Google will sich in dem drohenden Verfahren der Europäischen Kommission wegen des Vorwurfs des

Google will sich in dem drohenden Verfahren der Europäischen Kommission wegen des Vorwurfs des Missbrauchs der Marktmacht zur Wehr setzen. - Screenshot: Google

Der Internetgigant Google will sich in dem drohenden Verfahren der Europäischen Kommission wegen des Vorwurfs des Missbrauchs der Marktmacht zur Wehr setzen.

Man habe sehr gute Argumente gegen die erwarteten Vorwürfe seitens der europäischen Regulierer, heißt es in einer internen Nachricht an die Mitarbeiter. Der Wettbewerb im Internet nehme entgegen den Vorwürfen zu statt ab, so Google.

Am Dienstag hatte Wettbewerbskommissarin Margrethe Vestager in Abstimmung mit Kommissionspräsident Jean-Claude Juncker einem Informanten zufolge die Entscheidung für ein Kartellverfahren getroffen. Die übrigen EU-Kommissare würden am Mittwoch unterrichtet. Theoretisch drohen Google in einem Kartellverfahren Strafen von über 6 Milliarden US-Dollar.

In der internen Nachricht warnt Google seine Mitarbeiter davor, dass die EU-Kommission wohl am Mittwoch ein formales Verfahren hinsichtlich der Anzeige von Suchergebnissen, insbesondere beim Online-Handel, einleiten dürfte. Zudem werde die Behörde ein formales Verfahren im Zusammenhang mit dem auf vielen Smartphones installierte Betriebssystem Android eröffnen.
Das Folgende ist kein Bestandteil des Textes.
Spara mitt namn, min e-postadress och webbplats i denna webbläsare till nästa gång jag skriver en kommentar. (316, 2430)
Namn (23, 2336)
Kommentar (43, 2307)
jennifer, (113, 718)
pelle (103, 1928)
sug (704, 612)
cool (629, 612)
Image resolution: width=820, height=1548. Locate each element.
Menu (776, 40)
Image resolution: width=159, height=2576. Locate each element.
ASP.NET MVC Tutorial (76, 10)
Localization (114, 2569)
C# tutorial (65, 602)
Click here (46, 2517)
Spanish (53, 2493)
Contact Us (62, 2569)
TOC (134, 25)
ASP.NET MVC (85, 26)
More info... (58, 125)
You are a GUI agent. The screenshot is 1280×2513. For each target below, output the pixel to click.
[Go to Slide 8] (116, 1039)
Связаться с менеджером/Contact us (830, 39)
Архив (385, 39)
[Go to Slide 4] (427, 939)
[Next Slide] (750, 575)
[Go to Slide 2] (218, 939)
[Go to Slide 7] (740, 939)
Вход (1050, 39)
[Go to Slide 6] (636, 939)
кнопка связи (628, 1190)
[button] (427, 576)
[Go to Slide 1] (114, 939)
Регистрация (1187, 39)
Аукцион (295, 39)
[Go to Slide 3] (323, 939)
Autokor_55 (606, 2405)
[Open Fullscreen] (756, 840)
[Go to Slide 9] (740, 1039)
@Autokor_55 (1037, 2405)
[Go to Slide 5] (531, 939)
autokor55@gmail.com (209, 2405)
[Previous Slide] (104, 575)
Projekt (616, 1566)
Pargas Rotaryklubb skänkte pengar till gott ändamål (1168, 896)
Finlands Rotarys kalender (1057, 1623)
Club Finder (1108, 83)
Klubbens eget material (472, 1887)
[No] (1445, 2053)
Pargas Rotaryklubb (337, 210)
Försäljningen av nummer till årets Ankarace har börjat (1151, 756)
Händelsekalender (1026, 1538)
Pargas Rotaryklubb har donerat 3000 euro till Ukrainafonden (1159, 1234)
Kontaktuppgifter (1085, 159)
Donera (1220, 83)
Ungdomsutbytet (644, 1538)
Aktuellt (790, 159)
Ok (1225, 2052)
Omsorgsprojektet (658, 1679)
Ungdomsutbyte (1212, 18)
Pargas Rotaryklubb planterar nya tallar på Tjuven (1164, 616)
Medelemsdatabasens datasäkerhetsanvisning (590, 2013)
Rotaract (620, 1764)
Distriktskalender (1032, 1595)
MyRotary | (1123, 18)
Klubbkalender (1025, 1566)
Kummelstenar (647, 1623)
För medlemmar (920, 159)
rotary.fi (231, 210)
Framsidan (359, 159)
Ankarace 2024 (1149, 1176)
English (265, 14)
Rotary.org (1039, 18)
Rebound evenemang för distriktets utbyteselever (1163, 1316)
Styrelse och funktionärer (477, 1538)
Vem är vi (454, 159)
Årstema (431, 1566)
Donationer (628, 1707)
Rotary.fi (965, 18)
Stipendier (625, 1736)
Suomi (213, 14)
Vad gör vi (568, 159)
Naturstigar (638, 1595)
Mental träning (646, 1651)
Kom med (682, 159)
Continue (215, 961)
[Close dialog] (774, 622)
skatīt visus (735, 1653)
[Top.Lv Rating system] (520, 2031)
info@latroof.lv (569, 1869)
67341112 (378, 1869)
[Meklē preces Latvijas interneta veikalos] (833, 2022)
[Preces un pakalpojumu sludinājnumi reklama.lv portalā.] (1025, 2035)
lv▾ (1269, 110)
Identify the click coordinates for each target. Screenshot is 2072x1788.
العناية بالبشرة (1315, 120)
Der Internetkonzern verweist darauf, dass Nutzer der firmeneigenen Suchmaschine schnellere und direktere Ergebnisse erhalten und dadurch Zeit sparen würden. Zudem stehe Google unter Wettbewerbsdruck, etwa durch spezielle Services wie Siri von Apple, Cortana von Microsoft oder Angeboten von Amazon, Expedia und eBay. Wegen der immer stärkeren Nutzung von mobilen Apps hätten Nutzer direkten Zugang zu Informationen, weshalb die Google-Suchmaschine praktisch ausgeklammert werde, so der Konzern.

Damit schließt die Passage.